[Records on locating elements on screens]
* * * *
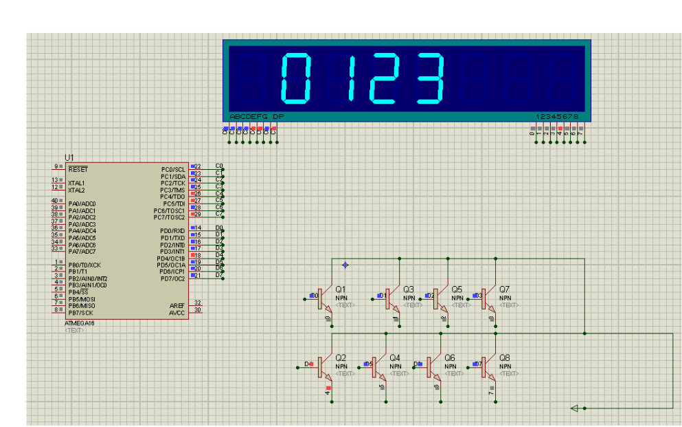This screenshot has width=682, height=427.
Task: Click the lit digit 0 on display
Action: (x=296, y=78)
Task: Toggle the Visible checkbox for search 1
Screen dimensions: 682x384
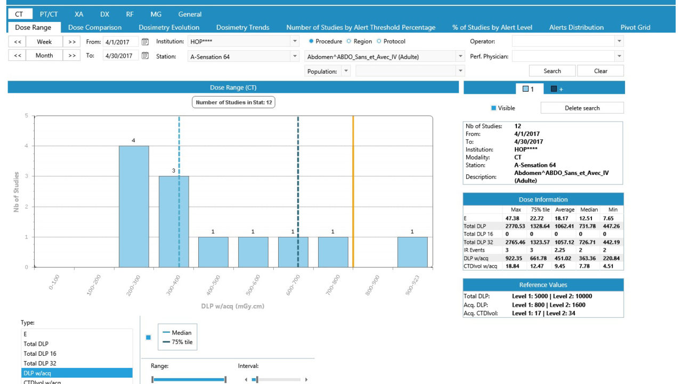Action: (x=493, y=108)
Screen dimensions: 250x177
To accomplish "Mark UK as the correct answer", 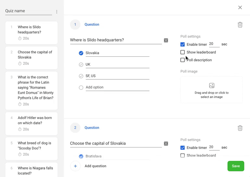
* * * *
**YOUR TASK**
Recast the stretch of material from the line containing "Task: Toggle the" through the end as a JSON list of strings, one per line, leaving out blank lines and the pictures.

**FULL ANSWER**
[
  "Task: Toggle the Visible checkbox for search 1",
  "Screen dimensions: 682x384",
  "Action: (x=493, y=108)",
  "Screen dimensions: 250x177",
  "To accomplish \"Mark UK as the correct answer\", "
]